Advantages of Case Study
Intensive
When case study is used as a method of research, it is normally characterized by a study which is directed towards a single point, area or subject. Therefore, it provides a broader scope of a comprehensive and a complete study of the given area or subject.
Helps in solving complex problems
When dealing with complex problems which involves several factors which are interrelated, case study can be used to break down the problem, by studying a few units which will be used as a representation of a greater unit
Depicts a real situation
A case study is normally done on a situation which exists and is real. This can be contrasted with the other forms of study which involves a concept or idea not related to any specific instance
Indicates errors
Case study method is usually used to point out the errors which are normally found in conclusions drawn from general situations.
High degree of accuracy
During the study, the researcher is able to get a higher degree of accuracy and also firsthand information when he has an intimate association with the respondent. This can be contrasted from the other kinds of studies where the researcher gets information only from literature. Hence, the researcher is able to get in-depth information about an issue.
Useful during sampling
When a case study is done, the process of sampling will be much easier because each and every unit is normally classified efficiently and under the categories of either their qualifications or features
A guide during questionnaire formulation
A case study is usually intensive in nature, and when it is done, the researcher will be able to acquire ample understanding of a given problem hence when he is preparing a questionnaire; he will be able to know the exact parameters required to be included in the questionnaire.
Drawing conclusions
From a case study, the researcher may use the data obtained to be able to draw conclusions on the subject matter and sometimes give recommendations.

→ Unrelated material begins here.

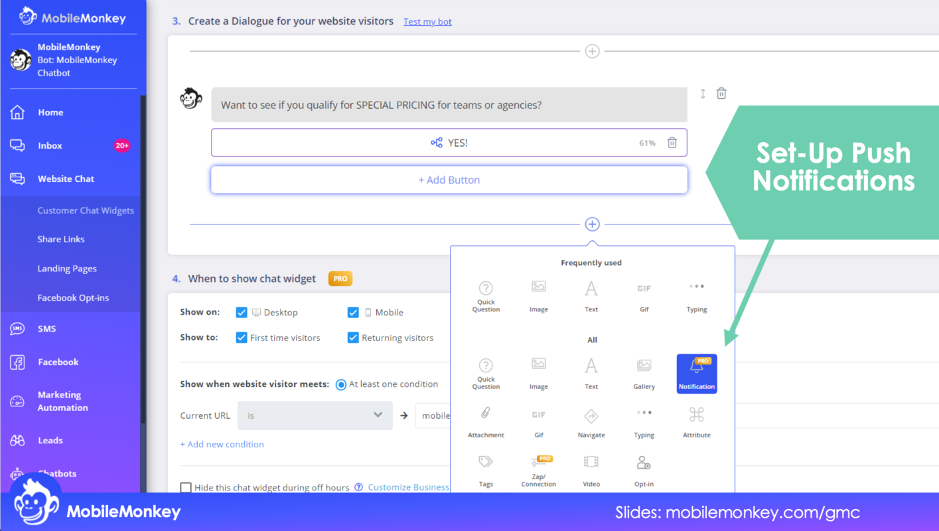Click the YES! button showing 61%
Screen dimensions: 939x531
pyautogui.click(x=449, y=142)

Disadvantages of Case Study
Deficiency of objectiveness
The judgment done by the researcher on most occasions may not be based on observable phenomena and is so much influenced by personal prejudices. Therefore the conclusions drawn may be unwarranted.
Overconfidence and generalization
The researcher may be overconfident and show a greater certainty than the circumstances warrant, on a given topic. This means that when he will be drawing his conclusion, he will give a generalization on the sample to represent the whole universe, which is not sometimes true.
Inaccurate data
During data collection, the researcher entirely depends on the respondent. Sometimes the researcher might get challenges in getting very accurate information or even obtain irrelevant data if the respondent deliberately gives false information or is not cooperative.
Qualitative in nature
This method is qualitative in nature as it generally handles only specific characteristics of a given aspect. It is not possible to be able to quantify results in this kind of study
Comparatively expensive and time consuming
Carrying out a case study requires spending money in situations such as travelling to different destinations and preparation of material to be used when carrying out the activity. Case study is also done over a period of time, so as to be able to get adequate information which can be used to come up with the desired results to be used to draw conclusions (Gerring, 2005).
Constraints
In qualitative research, reliability is of paramount importance, validity and reliability is the key measure of qualitative research (Frankfort & Nachmias, 1992). Because of the dynamic nature of research, it has become hard to derive the external reliability in qualitative research due to the fact that you cannot arrive at the same results twice the same way it was arrived at in the first round because there will be variations when attempting to follow the same settings as the initial attempt. Generalization of the results when it extends beyond the research settings deals with the external validity in the research (Creswell, 2003).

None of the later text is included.